╭─ PASSAGE GIVEN
# Music by Genre > Jazz/Blues Variants, Bossa, Choro, Klezmer >  Mandolin blues/artists

## zedmando

Being newer to the mandolin, and being a big blues fan I recently discover Yank Rachell (Via Don Julin's Mandolin for Dummies book)

Anybody else have any others they can share all in one place for future reference?
(I have looked through the threads here, bu it would be cool to have them in one thread)

----------

bobcoe, 

Joey Anchors, 

StevieBGoode

----------


## StuartE

Rich Del Grosso is a performer, scholar, and instructor of blues mandolin. He's written a book on The Mandolin in the Blues

Jim Richter is an outstanding blues and rock mandolist and runs a summer camp for those styles.  

Also this Blues Mandolin site.

Johnny Young was also a guitarist and singer, but he played mandolin on a couple of cuts on the classic 1960s Chicago: The Blues Today. (3 LPs/CDs)

----------

bobcoe, 

Dan Krhla, 

Randy Smith, 

zedmando

----------


## Teak

Jimi Hocking, a guitarist, plays a mean blues mandolin.  Check out this video.  https://www.youtube.com/watch?v=AcPz5CsTc1E

And Ry Cooder, blues guitarist extraordinaire, also treats the blues well on a mandolin.
https://www.youtube.com/watch?v=TdHXqAvOfXg

----------

Charles E., 

zedmando

----------


## zedmando

Thanks for the links & stuff guys.
More songs & musicians to check out.

----------


## Charles E.

Don't forget Martin Bogan and Armstrong......

https://www.youtube.com/watch?v=GM_0hvntvKM

----------

zedmando

----------


## zedmando

Thanks again...

----------


## Mandobart

Don't forget Gerry Hundt, a great modern blues mando player:



He also offers some good tips:

----------

Elb2000, 

Joey Anchors, 

zedmando

----------


## jaycat

> Rich Del Grosso is a performer, scholar, and instructor of blues mandolin. He's written a book on The Mandolin in the Blues
> 
> Jim Richter is an outstanding blues and rock mandolist and runs a summer camp for those styles.  
> 
> Also this Blues Mandolin site.
> 
> Johnny Young was also a guitarist and singer, but he played mandolin on a couple of cuts on the classic 1960s Chicago: The Blues Today. (3 LPs/CDs)


I'm sorry but that is the worst version of "Stealin'" I've ever heard. And there are a lot of them!

----------


## zedmando

> Don't forget Gerry Hundt, a great modern blues mando player:
> 
> 
> 
> He also offers some good tips:


Thanks for more stuff to check out.

----------


## Bert Deivert

Hi zedmando, check out the Blues Mando social group here on the cafe. http://www.mandolincafe.com/forum/group.php?groupid=99 There are lots of video links there too! Here is a Sleepy John tune that we did at a gig in Sweden. The original recording doesn't have Yank on it, but I do a lot of his material too. I have done gigs with Rich DelGrosso and Jimi Hocking as well but haven't met Gerry Hundt. Living in Europe has its downside sometimes. There are only a few of us contemporary blues mandolin players that have released albums featuring this music, and even fewer that tour featuring it, though there are quite a lot of folks that play a bit of blues mandolin in their shows. I have found Rich DelGrosso, Gerry Hundt, Billy Flynn, Jimi Hocking, recently Lino Muoio, and myself who have released blues mandolin albums. I hope more people pick it up! Spread the gospel of blues mandolin!
╰─
╭─ DATASET EXCERPT
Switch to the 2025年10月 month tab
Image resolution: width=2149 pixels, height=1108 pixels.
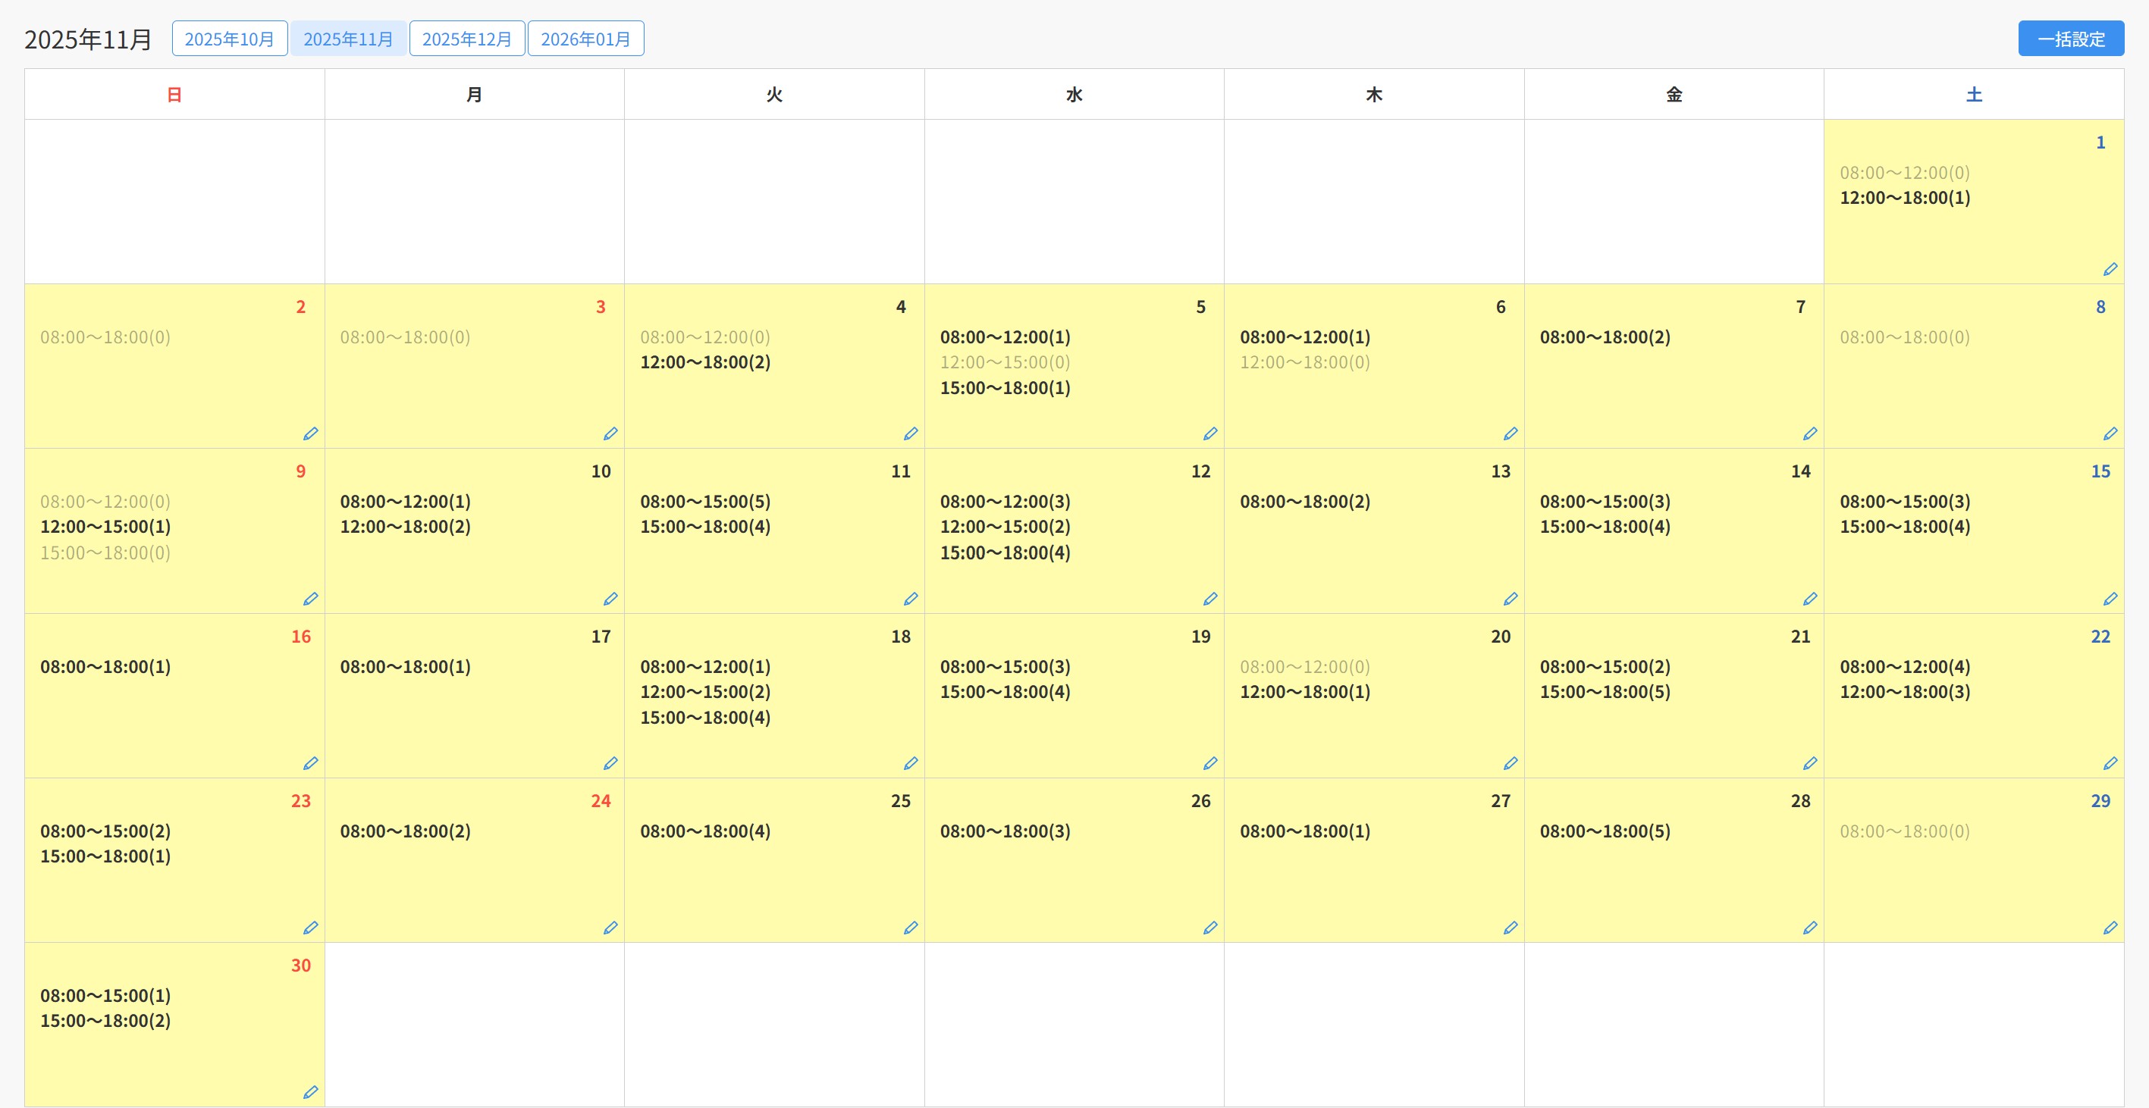[x=229, y=38]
╰─
**TASKS TO PERFORM**.
1 - In the forum thread on blues mandolin, reproduce the passage between "Being newer to" and "for future reference?", inclusive, replacing "blues fan" with "blues enthusiast".
2 - Translate the following sentence from the forum thread on blues mandolin into French: "Living in Europe has its downside sometimes."

**PER-TASK ANSWERS**.
1 -
Being newer to the mandolin, and being a big blues enthusiast I recently discover Yank Rachell (Via Don Julin's Mandolin for Dummies book)

Anybody else have any others they can share all in one place for future reference?

2 - Vivre en Europe a parfois ses inconvénients.